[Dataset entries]
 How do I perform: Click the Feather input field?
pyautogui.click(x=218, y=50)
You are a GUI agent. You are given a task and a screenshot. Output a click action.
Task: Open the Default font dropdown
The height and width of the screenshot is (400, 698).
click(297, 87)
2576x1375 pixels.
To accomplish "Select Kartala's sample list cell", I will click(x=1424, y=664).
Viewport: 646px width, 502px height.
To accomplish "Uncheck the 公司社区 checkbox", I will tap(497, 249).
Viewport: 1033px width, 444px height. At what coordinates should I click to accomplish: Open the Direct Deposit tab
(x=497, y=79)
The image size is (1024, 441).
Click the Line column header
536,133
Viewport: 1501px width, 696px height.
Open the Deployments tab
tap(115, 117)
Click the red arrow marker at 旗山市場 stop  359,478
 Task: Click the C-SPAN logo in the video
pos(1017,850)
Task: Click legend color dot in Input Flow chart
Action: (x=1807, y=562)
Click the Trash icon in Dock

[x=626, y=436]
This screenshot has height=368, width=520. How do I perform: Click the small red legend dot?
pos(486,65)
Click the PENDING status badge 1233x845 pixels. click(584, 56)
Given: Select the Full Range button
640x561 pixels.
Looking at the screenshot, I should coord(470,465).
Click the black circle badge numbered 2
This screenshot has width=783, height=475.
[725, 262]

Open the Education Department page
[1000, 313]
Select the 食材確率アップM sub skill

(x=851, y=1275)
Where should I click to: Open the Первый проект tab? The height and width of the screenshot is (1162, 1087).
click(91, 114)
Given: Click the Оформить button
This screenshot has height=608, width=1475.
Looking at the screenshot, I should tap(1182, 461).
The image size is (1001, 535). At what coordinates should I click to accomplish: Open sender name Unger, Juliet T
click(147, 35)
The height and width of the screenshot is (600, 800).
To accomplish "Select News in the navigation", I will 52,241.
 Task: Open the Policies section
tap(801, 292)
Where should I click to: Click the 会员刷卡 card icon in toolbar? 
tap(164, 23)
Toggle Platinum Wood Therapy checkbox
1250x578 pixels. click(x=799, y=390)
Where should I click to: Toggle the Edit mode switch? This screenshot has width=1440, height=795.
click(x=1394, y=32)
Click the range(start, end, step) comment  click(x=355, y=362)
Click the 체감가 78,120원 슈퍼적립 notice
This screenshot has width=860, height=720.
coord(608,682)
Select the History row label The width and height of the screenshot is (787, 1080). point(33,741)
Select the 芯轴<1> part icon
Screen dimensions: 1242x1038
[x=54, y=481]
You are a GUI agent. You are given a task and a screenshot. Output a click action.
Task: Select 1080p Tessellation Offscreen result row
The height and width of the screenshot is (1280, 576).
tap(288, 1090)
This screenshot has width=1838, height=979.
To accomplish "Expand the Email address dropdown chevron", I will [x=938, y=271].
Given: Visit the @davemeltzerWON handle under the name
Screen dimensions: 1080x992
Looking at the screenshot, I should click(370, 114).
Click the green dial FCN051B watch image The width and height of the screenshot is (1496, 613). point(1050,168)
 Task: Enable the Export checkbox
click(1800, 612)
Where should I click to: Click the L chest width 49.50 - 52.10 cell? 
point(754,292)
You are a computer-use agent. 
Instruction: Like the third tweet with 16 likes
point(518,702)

-- What is required --
Write out every line from the records above, word for word.

-- Answer to this problem --
 How do I perform: Click the Feather input field?
pyautogui.click(x=218, y=50)
You are a GUI agent. You are given a task and a screenshot. Output a click action.
Task: Open the Default font dropdown
The height and width of the screenshot is (400, 698).
click(297, 87)
2576x1375 pixels.
To accomplish "Select Kartala's sample list cell", I will click(x=1424, y=664).
Viewport: 646px width, 502px height.
To accomplish "Uncheck the 公司社区 checkbox", I will tap(497, 249).
Viewport: 1033px width, 444px height. At what coordinates should I click to accomplish: Open the Direct Deposit tab
(x=497, y=79)
The image size is (1024, 441).
Click the Line column header
536,133
Viewport: 1501px width, 696px height.
Open the Deployments tab
tap(115, 117)
Click the red arrow marker at 旗山市場 stop  359,478
 Task: Click the C-SPAN logo in the video
pos(1017,850)
Task: Click legend color dot in Input Flow chart
Action: (x=1807, y=562)
Click the Trash icon in Dock

[x=626, y=436]
This screenshot has height=368, width=520. How do I perform: Click the small red legend dot?
pos(486,65)
Click the PENDING status badge 1233x845 pixels. click(584, 56)
Given: Select the Full Range button
640x561 pixels.
Looking at the screenshot, I should coord(470,465).
Click the black circle badge numbered 2
This screenshot has width=783, height=475.
[725, 262]

Open the Education Department page
[1000, 313]
Select the 食材確率アップM sub skill

(x=851, y=1275)
Where should I click to: Open the Первый проект tab? The height and width of the screenshot is (1162, 1087).
click(91, 114)
Given: Click the Оформить button
This screenshot has height=608, width=1475.
Looking at the screenshot, I should tap(1182, 461).
The image size is (1001, 535). At what coordinates should I click to accomplish: Open sender name Unger, Juliet T
click(147, 35)
The height and width of the screenshot is (600, 800).
To accomplish "Select News in the navigation", I will 52,241.
 Task: Open the Policies section
tap(801, 292)
Where should I click to: Click the 会员刷卡 card icon in toolbar? 
tap(164, 23)
Toggle Platinum Wood Therapy checkbox
1250x578 pixels. click(x=799, y=390)
Where should I click to: Toggle the Edit mode switch? This screenshot has width=1440, height=795.
click(x=1394, y=32)
Click the range(start, end, step) comment  click(x=355, y=362)
Click the 체감가 78,120원 슈퍼적립 notice
This screenshot has width=860, height=720.
coord(608,682)
Select the History row label The width and height of the screenshot is (787, 1080). point(33,741)
Select the 芯轴<1> part icon
Screen dimensions: 1242x1038
[x=54, y=481]
You are a GUI agent. You are given a task and a screenshot. Output a click action.
Task: Select 1080p Tessellation Offscreen result row
The height and width of the screenshot is (1280, 576).
tap(288, 1090)
This screenshot has width=1838, height=979.
To accomplish "Expand the Email address dropdown chevron", I will [x=938, y=271].
Given: Visit the @davemeltzerWON handle under the name
Screen dimensions: 1080x992
Looking at the screenshot, I should click(370, 114).
Click the green dial FCN051B watch image The width and height of the screenshot is (1496, 613). point(1050,168)
 Task: Enable the Export checkbox
click(1800, 612)
Where should I click to: Click the L chest width 49.50 - 52.10 cell? 
point(754,292)
You are a computer-use agent. 
Instruction: Like the third tweet with 16 likes
point(518,702)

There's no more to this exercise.